Le celle sono divise in quattro sezioni, allineate. Nella sezione A-1 c’è uno stretto corridoio, sul quale si affacciano le inferriate delle celle; entriamo in una a caso, dopo aver chiesto il permesso al suo occupante. Dobbiamo abbassarci, per varcare l’entrata. All’interno, un ambiente di 4×2 privo di mensole; gli oggetti personali del condannato sono sparsi sul pavimento. Le pareti sono talmente malmesse che in diversi punti sono rabberciate con pezzi di compensato. Non esiste areazione, l’unica apertura è quella delle sbarre. Cerchiamo un water, o almeno una turca. Nulla.

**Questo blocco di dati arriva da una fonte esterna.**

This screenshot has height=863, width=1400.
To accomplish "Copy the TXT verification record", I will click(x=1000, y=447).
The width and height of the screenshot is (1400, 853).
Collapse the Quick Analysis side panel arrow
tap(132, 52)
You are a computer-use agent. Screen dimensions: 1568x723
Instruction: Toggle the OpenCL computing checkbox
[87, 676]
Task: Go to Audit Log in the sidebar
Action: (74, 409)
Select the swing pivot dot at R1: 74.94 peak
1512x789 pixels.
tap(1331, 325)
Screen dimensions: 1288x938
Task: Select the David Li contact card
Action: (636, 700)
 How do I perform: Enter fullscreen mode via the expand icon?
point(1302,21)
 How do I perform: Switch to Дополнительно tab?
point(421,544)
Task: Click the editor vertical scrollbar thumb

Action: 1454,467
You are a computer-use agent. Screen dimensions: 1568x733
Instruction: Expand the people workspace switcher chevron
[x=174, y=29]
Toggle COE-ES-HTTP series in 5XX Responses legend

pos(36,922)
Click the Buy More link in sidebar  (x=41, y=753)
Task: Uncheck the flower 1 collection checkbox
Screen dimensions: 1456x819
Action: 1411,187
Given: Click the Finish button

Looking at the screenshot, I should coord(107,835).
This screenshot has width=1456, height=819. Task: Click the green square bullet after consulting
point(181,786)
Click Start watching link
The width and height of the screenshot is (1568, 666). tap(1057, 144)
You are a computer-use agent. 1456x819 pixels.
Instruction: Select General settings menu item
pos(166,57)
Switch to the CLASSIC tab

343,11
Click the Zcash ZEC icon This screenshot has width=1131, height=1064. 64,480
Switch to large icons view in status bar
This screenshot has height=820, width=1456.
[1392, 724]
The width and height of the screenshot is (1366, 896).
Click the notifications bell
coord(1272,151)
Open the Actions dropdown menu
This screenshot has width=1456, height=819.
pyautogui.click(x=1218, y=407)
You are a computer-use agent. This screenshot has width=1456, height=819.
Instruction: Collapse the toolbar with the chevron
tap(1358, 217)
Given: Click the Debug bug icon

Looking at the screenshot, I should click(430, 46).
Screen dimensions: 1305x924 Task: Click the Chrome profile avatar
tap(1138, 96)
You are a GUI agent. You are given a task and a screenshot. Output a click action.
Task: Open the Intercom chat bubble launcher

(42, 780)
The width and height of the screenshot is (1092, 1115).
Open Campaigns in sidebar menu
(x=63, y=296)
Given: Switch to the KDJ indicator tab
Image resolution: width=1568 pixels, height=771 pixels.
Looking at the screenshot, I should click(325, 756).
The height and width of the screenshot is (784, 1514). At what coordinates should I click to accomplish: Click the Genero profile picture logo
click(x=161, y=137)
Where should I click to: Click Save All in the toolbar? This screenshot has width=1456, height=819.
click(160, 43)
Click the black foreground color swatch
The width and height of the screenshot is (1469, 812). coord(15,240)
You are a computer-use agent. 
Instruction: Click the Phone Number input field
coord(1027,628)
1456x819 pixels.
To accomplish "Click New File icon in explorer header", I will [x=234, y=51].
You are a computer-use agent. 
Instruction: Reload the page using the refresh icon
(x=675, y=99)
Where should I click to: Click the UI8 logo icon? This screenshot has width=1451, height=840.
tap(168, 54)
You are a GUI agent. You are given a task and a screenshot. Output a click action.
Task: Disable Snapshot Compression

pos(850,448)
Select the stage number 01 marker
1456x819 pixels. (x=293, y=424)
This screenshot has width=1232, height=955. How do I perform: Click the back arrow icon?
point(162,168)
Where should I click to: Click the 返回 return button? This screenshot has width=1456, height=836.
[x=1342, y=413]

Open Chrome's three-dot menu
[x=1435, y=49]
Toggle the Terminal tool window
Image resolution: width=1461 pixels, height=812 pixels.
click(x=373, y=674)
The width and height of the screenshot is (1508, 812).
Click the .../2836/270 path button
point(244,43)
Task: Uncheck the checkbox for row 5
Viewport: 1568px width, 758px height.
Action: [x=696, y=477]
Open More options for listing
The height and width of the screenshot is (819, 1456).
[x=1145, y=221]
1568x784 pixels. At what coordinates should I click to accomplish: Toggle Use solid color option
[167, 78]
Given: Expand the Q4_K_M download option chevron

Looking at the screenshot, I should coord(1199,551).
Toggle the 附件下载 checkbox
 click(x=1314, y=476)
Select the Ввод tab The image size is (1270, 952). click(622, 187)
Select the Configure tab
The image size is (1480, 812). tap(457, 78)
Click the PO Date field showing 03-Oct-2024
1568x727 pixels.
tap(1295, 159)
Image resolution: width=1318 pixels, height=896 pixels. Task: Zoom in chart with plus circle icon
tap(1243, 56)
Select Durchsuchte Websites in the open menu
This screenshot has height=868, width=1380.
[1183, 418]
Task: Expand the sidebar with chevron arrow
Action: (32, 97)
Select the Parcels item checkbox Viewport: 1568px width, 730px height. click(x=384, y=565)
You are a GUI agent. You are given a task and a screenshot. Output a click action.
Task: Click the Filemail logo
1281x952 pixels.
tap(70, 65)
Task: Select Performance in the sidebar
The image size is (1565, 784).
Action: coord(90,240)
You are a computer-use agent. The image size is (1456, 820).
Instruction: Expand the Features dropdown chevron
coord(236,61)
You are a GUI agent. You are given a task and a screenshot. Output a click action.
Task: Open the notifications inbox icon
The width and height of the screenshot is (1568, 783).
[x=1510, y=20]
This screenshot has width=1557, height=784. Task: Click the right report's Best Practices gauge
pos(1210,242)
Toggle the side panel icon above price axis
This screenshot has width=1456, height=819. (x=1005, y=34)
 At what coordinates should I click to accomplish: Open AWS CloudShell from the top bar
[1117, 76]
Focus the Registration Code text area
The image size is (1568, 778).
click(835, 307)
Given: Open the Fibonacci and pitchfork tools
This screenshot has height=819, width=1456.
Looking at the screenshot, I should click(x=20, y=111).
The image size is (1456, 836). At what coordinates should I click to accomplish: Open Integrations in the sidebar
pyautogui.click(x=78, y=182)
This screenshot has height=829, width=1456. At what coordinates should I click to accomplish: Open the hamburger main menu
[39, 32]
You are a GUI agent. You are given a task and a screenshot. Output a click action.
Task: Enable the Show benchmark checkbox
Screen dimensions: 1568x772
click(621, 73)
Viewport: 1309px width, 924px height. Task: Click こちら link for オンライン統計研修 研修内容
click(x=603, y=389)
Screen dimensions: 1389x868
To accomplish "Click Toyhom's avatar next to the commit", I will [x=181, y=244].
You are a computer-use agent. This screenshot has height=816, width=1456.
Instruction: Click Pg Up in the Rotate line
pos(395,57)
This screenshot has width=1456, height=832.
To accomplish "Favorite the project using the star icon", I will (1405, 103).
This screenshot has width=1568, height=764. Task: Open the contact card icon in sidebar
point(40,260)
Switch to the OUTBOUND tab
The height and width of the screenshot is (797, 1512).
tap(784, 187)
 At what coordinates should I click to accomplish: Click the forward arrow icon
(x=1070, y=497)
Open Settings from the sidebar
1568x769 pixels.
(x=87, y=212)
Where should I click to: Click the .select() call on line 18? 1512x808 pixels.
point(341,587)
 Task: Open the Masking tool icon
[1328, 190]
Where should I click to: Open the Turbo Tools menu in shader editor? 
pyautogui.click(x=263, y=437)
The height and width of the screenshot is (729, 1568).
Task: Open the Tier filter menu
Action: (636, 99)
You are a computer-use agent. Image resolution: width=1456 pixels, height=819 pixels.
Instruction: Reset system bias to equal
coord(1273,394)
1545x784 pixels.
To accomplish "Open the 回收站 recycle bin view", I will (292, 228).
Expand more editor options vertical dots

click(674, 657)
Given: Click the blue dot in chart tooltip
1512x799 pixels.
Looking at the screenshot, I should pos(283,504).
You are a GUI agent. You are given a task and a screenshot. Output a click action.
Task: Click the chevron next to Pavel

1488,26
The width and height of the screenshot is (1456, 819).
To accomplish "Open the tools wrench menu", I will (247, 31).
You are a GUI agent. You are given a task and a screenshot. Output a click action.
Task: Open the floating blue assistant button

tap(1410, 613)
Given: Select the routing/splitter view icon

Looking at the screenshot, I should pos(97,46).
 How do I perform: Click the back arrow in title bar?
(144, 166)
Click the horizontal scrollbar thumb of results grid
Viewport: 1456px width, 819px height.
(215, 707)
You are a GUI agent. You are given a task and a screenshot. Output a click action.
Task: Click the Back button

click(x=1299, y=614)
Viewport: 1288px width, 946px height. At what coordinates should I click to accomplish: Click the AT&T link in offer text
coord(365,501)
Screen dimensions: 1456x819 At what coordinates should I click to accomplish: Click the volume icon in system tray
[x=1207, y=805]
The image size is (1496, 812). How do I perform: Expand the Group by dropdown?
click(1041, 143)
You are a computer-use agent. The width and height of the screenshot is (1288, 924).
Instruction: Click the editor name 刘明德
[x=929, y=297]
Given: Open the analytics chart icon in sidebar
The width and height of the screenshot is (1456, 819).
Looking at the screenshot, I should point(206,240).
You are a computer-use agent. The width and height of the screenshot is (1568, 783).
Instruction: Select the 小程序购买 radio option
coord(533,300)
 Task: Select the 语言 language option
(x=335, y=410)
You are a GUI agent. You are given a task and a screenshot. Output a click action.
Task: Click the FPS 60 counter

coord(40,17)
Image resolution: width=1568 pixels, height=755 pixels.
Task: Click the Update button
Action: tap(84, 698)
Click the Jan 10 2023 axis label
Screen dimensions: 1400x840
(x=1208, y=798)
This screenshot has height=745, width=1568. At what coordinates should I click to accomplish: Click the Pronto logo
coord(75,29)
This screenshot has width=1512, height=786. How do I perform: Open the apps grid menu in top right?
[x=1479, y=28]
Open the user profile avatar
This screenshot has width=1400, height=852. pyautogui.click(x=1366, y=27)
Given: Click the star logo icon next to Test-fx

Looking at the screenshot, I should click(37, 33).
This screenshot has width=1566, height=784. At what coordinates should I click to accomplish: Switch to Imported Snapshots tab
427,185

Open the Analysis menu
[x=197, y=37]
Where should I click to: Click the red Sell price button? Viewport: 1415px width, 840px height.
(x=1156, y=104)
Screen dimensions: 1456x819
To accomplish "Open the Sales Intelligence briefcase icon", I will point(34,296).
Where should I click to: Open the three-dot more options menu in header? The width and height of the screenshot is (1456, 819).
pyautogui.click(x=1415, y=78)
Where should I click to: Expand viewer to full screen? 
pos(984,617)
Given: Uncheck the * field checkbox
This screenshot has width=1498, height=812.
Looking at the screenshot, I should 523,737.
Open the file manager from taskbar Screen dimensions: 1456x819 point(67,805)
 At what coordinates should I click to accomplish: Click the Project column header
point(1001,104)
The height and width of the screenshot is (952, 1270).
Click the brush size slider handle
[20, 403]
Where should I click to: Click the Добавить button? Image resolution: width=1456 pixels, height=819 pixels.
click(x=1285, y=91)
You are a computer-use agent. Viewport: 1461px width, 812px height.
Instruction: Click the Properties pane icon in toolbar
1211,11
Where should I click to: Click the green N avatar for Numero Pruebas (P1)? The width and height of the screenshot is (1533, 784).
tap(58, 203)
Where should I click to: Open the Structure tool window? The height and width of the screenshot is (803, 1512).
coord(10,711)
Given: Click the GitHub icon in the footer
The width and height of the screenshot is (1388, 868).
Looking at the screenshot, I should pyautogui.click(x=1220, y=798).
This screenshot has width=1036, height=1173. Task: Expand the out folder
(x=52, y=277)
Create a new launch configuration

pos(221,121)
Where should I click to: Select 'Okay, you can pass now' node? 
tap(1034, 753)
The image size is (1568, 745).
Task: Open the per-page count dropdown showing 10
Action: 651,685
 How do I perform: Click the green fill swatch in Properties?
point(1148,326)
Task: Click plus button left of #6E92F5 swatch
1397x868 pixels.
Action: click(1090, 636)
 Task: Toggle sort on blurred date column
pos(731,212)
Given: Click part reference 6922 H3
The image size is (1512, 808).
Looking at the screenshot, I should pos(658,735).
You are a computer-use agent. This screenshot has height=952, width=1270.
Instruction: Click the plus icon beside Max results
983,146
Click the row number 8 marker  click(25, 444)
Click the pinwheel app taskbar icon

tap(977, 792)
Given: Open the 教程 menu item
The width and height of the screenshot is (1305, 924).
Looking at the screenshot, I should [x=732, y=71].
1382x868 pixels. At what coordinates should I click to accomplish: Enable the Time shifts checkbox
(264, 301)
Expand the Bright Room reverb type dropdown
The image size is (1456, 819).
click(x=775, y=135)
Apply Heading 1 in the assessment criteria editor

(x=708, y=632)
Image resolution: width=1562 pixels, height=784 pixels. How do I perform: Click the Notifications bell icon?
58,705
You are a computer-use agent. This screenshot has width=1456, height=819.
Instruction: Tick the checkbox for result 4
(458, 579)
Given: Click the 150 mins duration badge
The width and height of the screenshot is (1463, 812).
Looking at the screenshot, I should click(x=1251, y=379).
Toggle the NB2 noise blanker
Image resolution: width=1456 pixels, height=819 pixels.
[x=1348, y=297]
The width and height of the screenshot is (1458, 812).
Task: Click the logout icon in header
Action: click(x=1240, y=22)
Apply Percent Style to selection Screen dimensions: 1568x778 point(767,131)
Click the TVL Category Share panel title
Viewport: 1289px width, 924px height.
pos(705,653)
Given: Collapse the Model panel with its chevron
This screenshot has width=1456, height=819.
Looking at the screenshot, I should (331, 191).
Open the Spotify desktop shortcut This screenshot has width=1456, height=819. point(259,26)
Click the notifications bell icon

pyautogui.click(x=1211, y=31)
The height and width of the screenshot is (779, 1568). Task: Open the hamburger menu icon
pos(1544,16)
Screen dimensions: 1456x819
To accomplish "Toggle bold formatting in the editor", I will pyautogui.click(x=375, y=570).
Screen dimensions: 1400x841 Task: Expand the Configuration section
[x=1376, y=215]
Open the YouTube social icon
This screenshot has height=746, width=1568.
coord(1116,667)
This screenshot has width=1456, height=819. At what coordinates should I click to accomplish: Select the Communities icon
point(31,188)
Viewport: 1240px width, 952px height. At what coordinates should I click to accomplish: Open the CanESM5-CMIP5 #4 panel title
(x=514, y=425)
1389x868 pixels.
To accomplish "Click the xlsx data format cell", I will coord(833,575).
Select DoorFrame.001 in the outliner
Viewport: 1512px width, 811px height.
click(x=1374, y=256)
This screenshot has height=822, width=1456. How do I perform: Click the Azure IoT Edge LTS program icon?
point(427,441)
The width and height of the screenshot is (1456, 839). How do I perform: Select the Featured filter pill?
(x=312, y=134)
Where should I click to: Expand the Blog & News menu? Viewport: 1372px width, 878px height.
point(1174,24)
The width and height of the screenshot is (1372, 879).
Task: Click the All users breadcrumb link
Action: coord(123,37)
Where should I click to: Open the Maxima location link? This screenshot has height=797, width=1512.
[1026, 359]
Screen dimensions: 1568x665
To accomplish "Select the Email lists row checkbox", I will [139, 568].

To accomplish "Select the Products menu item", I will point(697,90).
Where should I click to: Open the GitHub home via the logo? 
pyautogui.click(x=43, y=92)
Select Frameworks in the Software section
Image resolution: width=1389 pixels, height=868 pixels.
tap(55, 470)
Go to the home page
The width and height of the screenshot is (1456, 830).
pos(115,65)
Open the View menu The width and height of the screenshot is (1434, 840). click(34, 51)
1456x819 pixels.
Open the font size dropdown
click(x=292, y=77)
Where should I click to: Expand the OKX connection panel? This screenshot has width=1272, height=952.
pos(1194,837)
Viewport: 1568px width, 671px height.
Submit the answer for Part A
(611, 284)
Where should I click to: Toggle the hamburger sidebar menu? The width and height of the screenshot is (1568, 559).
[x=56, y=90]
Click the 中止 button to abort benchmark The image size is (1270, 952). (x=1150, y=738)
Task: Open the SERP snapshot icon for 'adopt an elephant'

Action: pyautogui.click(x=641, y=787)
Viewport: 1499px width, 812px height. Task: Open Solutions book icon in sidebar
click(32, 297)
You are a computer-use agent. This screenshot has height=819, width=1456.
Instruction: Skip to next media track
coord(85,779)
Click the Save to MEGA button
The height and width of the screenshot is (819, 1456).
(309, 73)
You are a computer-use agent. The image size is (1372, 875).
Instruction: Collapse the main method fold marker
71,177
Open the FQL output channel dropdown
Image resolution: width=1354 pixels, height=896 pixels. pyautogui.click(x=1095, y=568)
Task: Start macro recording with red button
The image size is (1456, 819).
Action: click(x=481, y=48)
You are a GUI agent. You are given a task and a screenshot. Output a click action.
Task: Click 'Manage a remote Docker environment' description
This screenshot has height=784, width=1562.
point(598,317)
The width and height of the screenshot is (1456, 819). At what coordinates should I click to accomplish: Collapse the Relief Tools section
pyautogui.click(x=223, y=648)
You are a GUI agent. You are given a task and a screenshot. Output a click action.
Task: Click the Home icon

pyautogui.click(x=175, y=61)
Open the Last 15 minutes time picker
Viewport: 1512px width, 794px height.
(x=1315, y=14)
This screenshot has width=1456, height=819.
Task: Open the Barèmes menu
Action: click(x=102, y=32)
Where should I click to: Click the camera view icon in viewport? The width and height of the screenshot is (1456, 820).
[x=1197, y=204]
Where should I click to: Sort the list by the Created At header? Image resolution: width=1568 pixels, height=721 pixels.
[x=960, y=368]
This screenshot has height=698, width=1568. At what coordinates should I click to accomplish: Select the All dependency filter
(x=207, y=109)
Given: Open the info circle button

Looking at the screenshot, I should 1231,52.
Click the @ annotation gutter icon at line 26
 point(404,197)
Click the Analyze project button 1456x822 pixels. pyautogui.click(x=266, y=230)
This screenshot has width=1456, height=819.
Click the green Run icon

Sia per le dimensioni che per la forma, la cella ricorda una scatola. Chiediamo al suo inquilino come fa per i bisogni. L’uomo mostra un giornale e una busta nera di plastica, quella che in Giamaica chiamano scandal bag. Il recluso deve defecare nella carta e poi depositare il pacchetto nella busta, dove resta fino al giorno dopo. Per urinare, una bottiglia. Per le abluzioni, un secchio d’acqua; i secchi fuori formano una lunga fila di recipienti di plastica variopinta.
Grazie alla moltitudine di gatti randagi i topi sono rari. In compenso con il buio arrivano i cockroaches, gli scarafaggi caraibici, mostri alati, con antenne e zampe pelose, e dimensioni che possono arrivare ai 10 cm. Le loro feci causano svariate infezioni. I loro fruscii sono la colonna sonora del condannato.

La sezione B-1 è anche peggio; il fetore ammorba l’aria, e lo stato esterno delle celle, causa gli intonaci marciti dalla muffa, inenarrabile. Ascoltiamo vari racconti dai reclusi: Clifton Wright è un gigante nero di oltre due metri. Condannato a morte nel ‘82, la sua sentenza è stata commutata in ergastolo; sono 32 anni che è rinchiuso qua dentro. In Giamaica, l’ultima condanna a morte è stata eseguita nel 1988, ma ci sono ancora detenuti in lista d’attesa. In seguito alle pressioni della Convenzione Americana sui Diritti Umani, che lo Stato ha ratificato, queste condanne sono state sospese, ma non annullate. Mr. Wright ha sempre sostenuto la sua innocenza, per cui, secondo la legge giamaicana, non ha diritto a Parole (libertà vigilata, dopo aver scontato un certo periodo). Il suo legale, Mickey Lorne, famoso per difendere Vybz Kartel (la star della dancehall, condannata all’ergastolo il 3 aprile) lo ha mollato, perché aveva finito i soldi.

In Giamaica esiste un solo grado di giudizio. Se un detenuto vuole appellarsi, deve avere molto denaro per sostenere la procedura legale. Che l’uomo sia una Mdw (Mass Destruction Weapon) o, al contrario, un novello Hurricane Carter (il campione nero dei pesi medi riconosciuto innocente dopo 20 anni di detenzione) forse non lo sapremo mai.

L’upper-class, anglofona che controlla e possiede la Giamaica, ha tanta ricchezza tra le mani, ma non investe sul rimodernamento delle proprie obsolete strutture coloniali, e poco comunque sulle infrastrutture. Però soprattutto non investe a livello di dignità umana. Il marchio d’infamia più grave, è quello di permettere che un uomo, innocente o colpevole che sia, debba essere bestialmente degradato a defecare in un giornale, magari per il resto della sua vita, ai fini di soddisfare l’ansia di vendetta di una società perbenista/post-schiavista, che perpetra le nefandezze del passato.